Jerry Douglas
Courtesy Photo

Musically, guitarist Jerry Douglas is a jack-of-all-trades, and certainly a master of at least one: the dobro, a resonator guitar designed in the 1920s by Slovakian immigrants. He has become something of a spokesperson for the instrument, both in interviews and wordlessly across thousands of albums — he has lent his skills to more than 1,600 albums, working with musicians like Ray Charles, Simon & Garfunkel, and Elvis Costello. He is widely known for his work on the soundtrack to O Brother, Where Art Thou?, and as a member of Alison Krauss’s band, Union Station. You can hear his remarkable playing when he joins Alison Krauss & Union Station Wednesday, July 22, at the Santa Barbara Bowl. I talked to him on the phone about the dobro, travel, and the legacy of bluegrass music.

How are you, and where are you right now? I’m good, I’m great. We’re in Paso Robles today. We were just at the Orange County Fair, but it got rained out and the Angels were rained out, too, for the first time in 20 years. It was a freaky kind of a thing, but there was no roof over the stage. I think we would have played if there had been a roof, but they didn’t have one because it never rains.

Maybe you guys brought the rain. It rained on us in L.A, too.
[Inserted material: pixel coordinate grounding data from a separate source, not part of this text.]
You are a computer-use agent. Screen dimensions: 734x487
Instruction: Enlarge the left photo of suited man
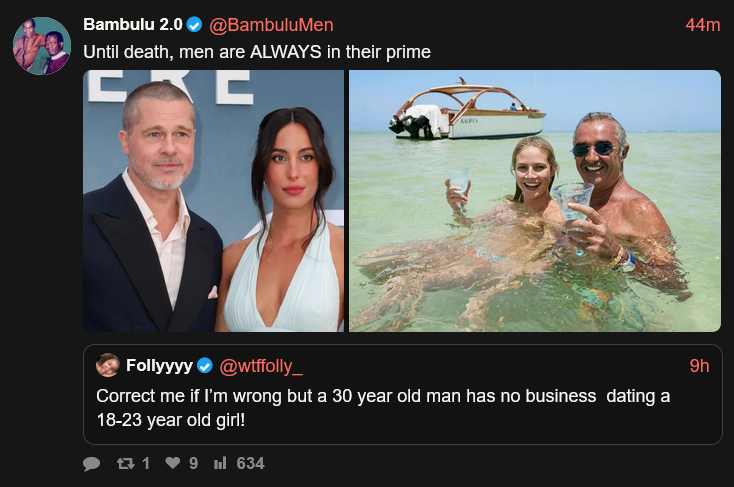click(x=213, y=200)
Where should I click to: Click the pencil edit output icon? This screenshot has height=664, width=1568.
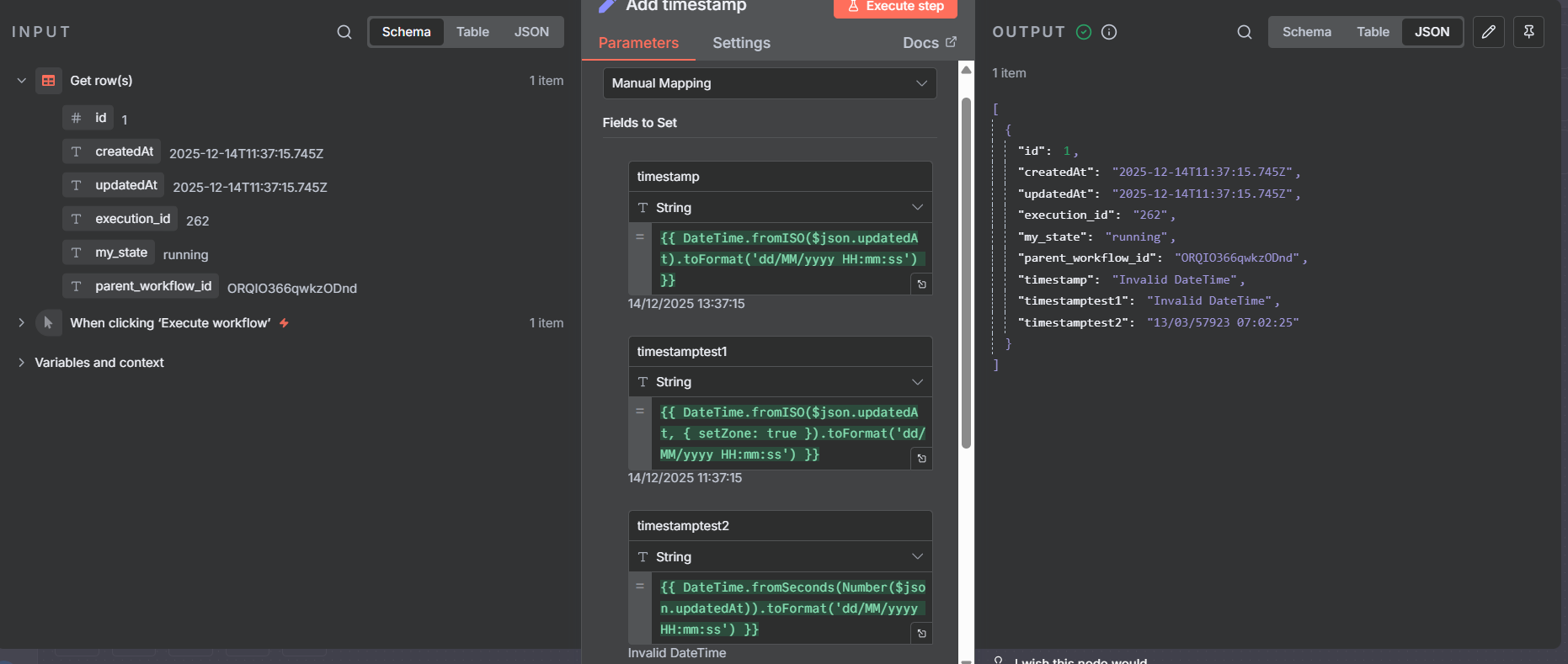click(1488, 32)
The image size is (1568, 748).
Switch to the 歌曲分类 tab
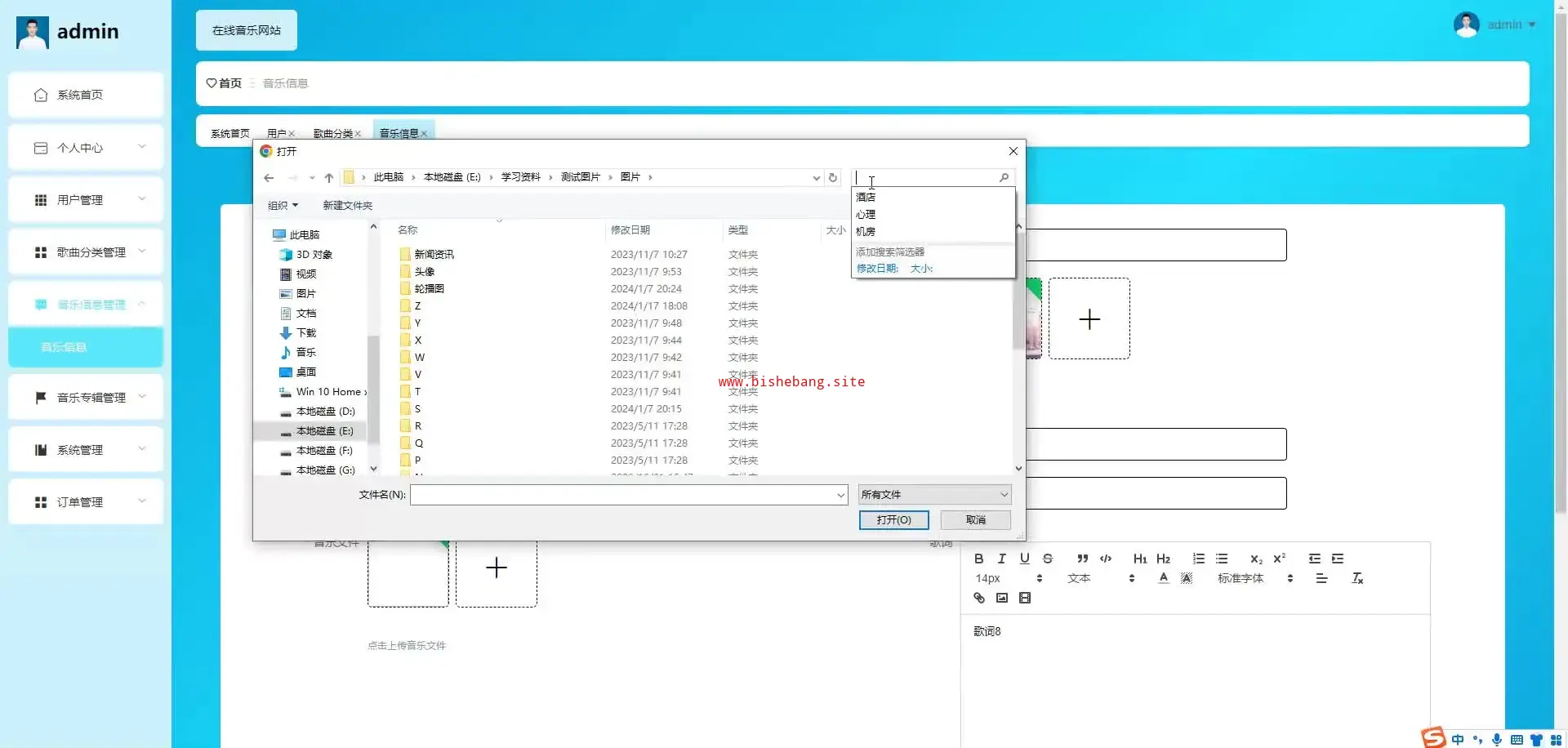coord(333,133)
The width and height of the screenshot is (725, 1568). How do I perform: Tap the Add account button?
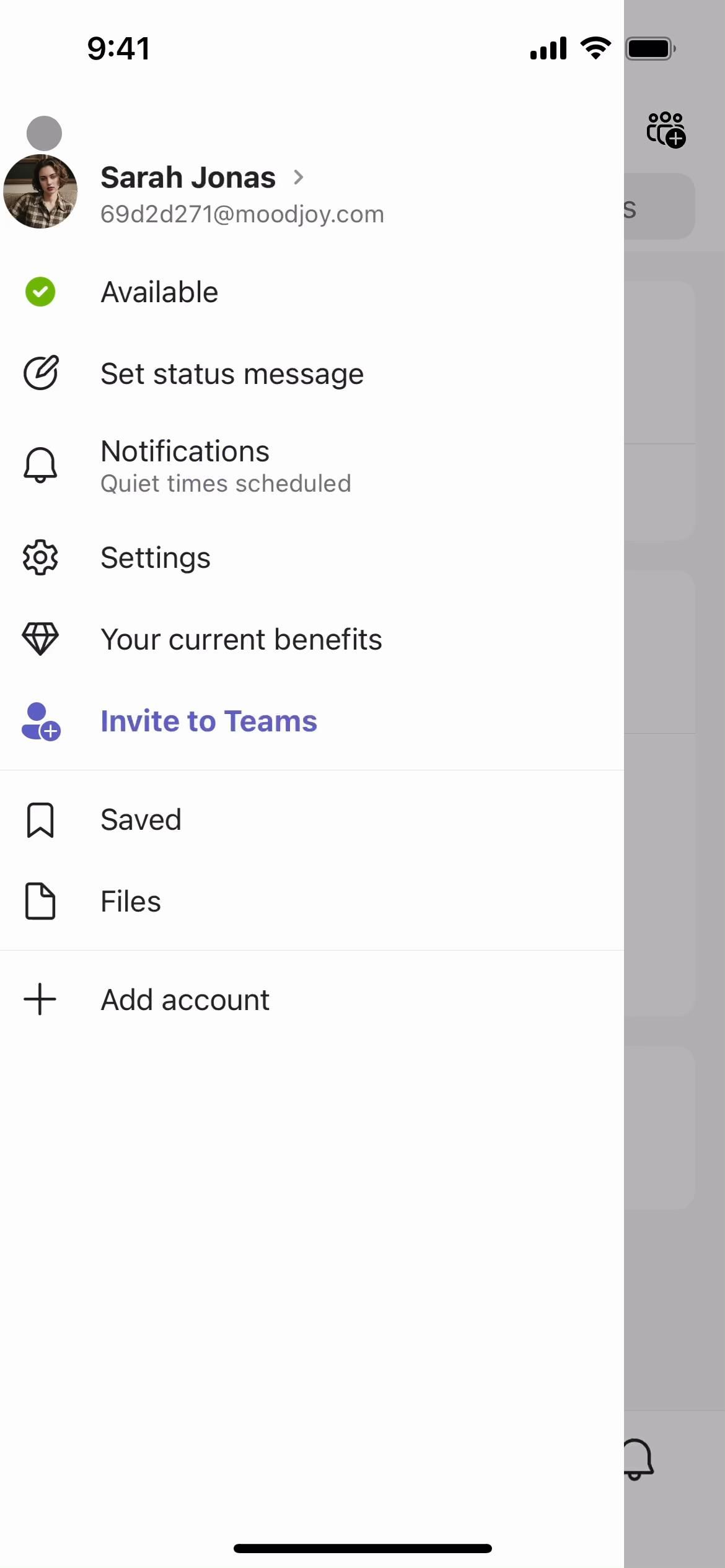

I know you need the rain, but I won’t take credit for it.

You’ve been touring a lot this year, especially with your band the Earls of Leicester. How does that experience compare with playing with Alison Krauss & Union Station? I’d say the difference in doing all the bands is its different music. Earls of Leicester is a real close copy to the original Flatt and Scruggs repertoire. I play with guys that grew up listening to that music, it’s like instant recall from being 10 or 11 years old. All the stuff that I’m doing out here with Alison, there’s a little more room for improvisation after you get by the signature movement in the songs. I try to take my liberties with the solos and things like that, just to keep it fresh and give myself a challenge. It’s beautiful music, and to get to stand next to Alison every night on stage and that’s a pretty wonderful thing. And being on tour with Willie Nelson, I go out and watch his show every night — he’s doing all the guitar solos and singing all the leads, it’s the Willie Show and everybody’s wrapped around that. I’ve always loved his playing and I’m getting a really good dose of it this summer.

How did the Willie Nelson-Alison Krauss connection come about? It began as a booking agency management sort of deal, but the two draw from different places and the attendance has just been amazing, so we both have our crowds and they both they seem to interact really well. You’ve got your Willie folks with their Willie T-shirts. I asked someone who was wearing one, “Who did you come to see, Willie?” and they said, “No, I’m here to see you!” That confused me right there.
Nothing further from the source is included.